◆ **Work task**:
All lines from the one containing "Viewport: 996px width, 699px" down to the one containing "Click the phone", both ends included, are to be given again exactly; omit the rest of the listing below.

◆ **Data under study**:

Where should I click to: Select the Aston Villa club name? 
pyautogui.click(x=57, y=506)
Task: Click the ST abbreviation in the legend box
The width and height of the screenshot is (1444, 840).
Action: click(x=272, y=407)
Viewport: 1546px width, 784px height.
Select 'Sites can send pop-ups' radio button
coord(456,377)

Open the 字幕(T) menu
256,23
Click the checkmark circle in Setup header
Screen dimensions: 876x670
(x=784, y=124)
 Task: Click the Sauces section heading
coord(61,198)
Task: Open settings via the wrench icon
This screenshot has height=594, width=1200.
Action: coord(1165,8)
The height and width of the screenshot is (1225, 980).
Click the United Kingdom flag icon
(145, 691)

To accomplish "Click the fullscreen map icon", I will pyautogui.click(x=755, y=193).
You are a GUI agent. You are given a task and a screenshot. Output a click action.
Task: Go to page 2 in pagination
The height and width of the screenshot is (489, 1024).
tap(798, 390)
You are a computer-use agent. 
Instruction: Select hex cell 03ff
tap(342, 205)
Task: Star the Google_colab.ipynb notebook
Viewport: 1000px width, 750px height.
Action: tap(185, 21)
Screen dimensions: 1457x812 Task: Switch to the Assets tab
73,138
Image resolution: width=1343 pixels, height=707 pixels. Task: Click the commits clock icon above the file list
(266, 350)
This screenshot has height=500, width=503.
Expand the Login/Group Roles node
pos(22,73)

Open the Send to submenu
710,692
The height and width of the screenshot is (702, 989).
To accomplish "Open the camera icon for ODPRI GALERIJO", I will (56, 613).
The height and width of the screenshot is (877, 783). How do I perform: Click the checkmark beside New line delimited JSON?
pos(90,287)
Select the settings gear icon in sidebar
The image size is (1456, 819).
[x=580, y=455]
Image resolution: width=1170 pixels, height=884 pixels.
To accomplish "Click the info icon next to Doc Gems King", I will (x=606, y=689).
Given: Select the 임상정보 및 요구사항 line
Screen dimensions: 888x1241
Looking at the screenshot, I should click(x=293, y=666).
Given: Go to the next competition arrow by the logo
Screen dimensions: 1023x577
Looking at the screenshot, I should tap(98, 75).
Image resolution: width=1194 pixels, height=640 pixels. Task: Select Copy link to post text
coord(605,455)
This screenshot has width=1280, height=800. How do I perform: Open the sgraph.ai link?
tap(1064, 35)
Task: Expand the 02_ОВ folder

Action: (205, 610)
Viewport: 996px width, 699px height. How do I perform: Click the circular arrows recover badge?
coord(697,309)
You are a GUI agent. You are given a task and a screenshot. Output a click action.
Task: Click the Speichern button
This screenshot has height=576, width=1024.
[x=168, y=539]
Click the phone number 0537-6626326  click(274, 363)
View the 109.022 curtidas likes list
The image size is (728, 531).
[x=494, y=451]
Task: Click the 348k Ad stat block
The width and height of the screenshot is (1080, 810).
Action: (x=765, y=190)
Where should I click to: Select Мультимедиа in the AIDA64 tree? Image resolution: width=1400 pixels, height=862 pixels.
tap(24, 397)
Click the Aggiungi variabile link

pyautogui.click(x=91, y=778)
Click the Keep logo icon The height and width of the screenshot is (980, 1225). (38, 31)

◆ **Answer section**:
Viewport: 996px width, 699px height. How do I perform: Click the circular arrows recover badge?
coord(697,309)
You are a GUI agent. You are given a task and a screenshot. Output a click action.
Task: Click the Speichern button
This screenshot has height=576, width=1024.
[x=168, y=539]
Click the phone number 0537-6626326  click(274, 363)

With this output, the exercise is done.